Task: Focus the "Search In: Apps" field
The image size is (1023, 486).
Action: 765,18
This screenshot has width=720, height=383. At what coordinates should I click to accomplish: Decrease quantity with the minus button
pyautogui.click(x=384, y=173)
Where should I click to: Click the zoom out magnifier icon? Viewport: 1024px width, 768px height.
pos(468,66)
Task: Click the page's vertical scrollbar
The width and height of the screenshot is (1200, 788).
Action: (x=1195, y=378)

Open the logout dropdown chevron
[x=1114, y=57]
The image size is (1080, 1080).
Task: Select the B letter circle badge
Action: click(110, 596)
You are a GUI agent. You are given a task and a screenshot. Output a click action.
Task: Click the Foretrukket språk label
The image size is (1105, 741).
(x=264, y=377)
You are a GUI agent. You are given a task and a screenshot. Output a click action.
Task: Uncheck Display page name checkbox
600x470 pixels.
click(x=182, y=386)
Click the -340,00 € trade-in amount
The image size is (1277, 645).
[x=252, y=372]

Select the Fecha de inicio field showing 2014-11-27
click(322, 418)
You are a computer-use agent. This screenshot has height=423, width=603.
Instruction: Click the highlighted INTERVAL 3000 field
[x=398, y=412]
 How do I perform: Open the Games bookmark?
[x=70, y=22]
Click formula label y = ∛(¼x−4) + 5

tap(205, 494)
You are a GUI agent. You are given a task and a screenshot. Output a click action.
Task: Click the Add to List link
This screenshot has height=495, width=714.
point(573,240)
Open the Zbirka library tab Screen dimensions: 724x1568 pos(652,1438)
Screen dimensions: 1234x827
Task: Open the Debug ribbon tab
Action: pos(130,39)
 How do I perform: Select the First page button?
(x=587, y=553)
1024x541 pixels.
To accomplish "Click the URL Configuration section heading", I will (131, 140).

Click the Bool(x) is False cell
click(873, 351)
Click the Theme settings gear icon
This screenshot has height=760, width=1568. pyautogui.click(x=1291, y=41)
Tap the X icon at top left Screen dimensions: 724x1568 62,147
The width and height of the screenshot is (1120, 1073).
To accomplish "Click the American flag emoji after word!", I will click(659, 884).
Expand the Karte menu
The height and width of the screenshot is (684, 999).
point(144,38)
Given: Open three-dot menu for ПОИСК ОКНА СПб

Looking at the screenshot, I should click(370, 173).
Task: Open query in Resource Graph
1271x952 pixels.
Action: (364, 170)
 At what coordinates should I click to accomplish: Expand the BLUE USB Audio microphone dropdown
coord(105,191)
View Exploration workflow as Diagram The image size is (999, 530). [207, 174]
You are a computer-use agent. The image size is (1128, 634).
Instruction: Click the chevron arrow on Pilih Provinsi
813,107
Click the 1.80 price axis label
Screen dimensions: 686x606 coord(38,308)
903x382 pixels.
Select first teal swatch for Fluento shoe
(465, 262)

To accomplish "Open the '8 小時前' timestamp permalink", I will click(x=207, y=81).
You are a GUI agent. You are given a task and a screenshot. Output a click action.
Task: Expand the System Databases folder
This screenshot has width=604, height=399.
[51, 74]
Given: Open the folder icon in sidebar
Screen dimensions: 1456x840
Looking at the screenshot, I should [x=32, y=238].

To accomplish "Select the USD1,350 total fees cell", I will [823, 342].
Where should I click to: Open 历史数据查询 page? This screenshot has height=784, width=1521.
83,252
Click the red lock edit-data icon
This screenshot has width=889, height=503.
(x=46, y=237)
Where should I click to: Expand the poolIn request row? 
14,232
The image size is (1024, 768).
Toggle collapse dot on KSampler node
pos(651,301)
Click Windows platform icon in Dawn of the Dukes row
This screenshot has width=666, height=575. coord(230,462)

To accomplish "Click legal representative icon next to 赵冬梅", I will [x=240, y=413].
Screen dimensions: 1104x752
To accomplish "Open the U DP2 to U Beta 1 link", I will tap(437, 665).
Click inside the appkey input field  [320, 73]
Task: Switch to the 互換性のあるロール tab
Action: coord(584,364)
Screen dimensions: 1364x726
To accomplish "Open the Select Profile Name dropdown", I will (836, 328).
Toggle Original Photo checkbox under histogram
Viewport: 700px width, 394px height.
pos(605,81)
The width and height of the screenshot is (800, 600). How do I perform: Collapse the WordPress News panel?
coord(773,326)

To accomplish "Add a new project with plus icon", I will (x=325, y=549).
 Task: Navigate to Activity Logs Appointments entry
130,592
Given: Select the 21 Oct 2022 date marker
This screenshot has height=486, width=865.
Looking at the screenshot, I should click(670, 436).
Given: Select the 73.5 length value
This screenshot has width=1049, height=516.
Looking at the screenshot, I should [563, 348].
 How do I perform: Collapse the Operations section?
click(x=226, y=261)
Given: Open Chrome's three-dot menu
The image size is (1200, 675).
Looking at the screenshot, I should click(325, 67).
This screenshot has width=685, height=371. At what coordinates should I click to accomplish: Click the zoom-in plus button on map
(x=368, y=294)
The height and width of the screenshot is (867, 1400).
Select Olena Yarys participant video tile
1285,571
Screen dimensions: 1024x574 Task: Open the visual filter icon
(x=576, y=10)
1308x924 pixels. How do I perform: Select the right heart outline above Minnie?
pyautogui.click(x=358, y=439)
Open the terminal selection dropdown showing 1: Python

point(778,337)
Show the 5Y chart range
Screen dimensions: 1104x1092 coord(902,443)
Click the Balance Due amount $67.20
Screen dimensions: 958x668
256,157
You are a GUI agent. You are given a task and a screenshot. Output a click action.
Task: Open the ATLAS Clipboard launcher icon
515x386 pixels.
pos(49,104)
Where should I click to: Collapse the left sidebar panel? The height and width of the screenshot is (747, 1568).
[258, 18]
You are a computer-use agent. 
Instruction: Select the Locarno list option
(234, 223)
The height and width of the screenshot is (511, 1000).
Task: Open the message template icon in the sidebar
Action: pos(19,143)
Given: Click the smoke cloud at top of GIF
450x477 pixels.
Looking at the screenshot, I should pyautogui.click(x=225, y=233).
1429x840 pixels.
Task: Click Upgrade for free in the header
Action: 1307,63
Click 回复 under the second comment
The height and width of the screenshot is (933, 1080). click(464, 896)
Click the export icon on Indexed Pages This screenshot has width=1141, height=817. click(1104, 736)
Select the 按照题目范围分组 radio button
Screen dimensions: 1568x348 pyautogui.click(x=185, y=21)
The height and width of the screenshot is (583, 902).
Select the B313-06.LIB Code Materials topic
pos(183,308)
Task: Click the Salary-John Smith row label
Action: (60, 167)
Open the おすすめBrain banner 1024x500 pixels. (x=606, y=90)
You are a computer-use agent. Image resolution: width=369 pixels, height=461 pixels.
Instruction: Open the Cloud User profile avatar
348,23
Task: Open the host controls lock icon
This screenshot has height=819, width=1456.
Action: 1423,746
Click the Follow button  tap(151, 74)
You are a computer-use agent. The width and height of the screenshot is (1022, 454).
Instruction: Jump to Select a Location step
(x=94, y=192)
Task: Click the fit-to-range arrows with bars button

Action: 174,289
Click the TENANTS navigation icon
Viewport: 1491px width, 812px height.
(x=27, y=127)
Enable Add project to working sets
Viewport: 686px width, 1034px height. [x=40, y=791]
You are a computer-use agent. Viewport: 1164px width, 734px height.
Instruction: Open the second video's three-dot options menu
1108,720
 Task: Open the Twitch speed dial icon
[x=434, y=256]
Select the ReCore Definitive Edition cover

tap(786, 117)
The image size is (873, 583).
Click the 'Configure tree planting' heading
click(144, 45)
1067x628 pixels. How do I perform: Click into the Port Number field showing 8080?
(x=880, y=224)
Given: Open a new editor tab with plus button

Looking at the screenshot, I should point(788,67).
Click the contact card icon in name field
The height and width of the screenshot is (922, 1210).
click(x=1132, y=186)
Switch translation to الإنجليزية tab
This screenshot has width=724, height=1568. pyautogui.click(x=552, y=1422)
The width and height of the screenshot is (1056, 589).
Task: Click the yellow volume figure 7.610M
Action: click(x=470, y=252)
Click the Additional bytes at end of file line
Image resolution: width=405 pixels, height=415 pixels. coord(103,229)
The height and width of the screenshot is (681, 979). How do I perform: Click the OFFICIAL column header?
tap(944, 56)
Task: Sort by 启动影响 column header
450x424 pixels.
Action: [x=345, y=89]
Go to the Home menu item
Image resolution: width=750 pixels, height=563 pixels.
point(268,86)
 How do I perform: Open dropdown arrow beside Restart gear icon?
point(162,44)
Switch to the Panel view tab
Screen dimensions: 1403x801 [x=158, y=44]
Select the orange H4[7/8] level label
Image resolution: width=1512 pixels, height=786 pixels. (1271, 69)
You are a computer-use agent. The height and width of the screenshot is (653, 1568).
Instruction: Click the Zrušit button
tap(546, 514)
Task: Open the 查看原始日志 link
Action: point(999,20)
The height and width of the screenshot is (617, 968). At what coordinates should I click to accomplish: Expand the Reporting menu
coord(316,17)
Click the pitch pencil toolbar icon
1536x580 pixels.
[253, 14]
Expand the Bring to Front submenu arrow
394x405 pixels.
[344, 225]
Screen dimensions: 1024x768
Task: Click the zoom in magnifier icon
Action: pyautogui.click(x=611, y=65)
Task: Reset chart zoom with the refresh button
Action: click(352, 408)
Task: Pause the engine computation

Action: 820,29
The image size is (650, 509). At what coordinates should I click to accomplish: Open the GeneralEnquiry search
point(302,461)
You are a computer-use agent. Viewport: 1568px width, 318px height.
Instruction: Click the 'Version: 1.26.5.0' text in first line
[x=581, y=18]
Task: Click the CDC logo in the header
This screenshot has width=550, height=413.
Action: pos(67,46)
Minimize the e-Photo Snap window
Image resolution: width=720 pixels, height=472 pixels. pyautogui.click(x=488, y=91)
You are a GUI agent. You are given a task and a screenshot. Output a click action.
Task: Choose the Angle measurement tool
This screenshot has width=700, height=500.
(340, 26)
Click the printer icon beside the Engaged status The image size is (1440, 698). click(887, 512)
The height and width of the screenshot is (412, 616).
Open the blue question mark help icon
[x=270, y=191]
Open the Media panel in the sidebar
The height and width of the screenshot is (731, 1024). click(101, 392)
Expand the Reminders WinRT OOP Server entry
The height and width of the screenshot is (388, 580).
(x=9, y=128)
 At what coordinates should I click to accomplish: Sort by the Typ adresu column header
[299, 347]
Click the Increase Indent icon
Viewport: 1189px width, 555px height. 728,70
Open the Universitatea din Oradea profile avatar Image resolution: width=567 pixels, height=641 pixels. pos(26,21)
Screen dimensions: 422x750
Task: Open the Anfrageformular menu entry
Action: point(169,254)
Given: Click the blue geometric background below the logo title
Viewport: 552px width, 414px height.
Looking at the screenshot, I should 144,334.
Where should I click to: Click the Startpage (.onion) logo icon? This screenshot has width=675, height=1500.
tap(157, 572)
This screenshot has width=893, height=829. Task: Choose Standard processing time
+++++
__EXERCISE OBJECTIVE__.
Set down, please, the lines from the line holding "Expand the Reminders WinRT OOP Server entry" through the final line of the data, exactly and with nothing added.

__RESULT BELOW__.
Expand the Reminders WinRT OOP Server entry
The height and width of the screenshot is (388, 580).
(x=9, y=128)
 At what coordinates should I click to accomplish: Sort by the Typ adresu column header
[299, 347]
Click the Increase Indent icon
Viewport: 1189px width, 555px height. 728,70
Open the Universitatea din Oradea profile avatar Image resolution: width=567 pixels, height=641 pixels. pos(26,21)
Screen dimensions: 422x750
Task: Open the Anfrageformular menu entry
Action: point(169,254)
Given: Click the blue geometric background below the logo title
Viewport: 552px width, 414px height.
Looking at the screenshot, I should 144,334.
Where should I click to: Click the Startpage (.onion) logo icon? This screenshot has width=675, height=1500.
tap(157, 572)
This screenshot has width=893, height=829. Task: Choose Standard processing time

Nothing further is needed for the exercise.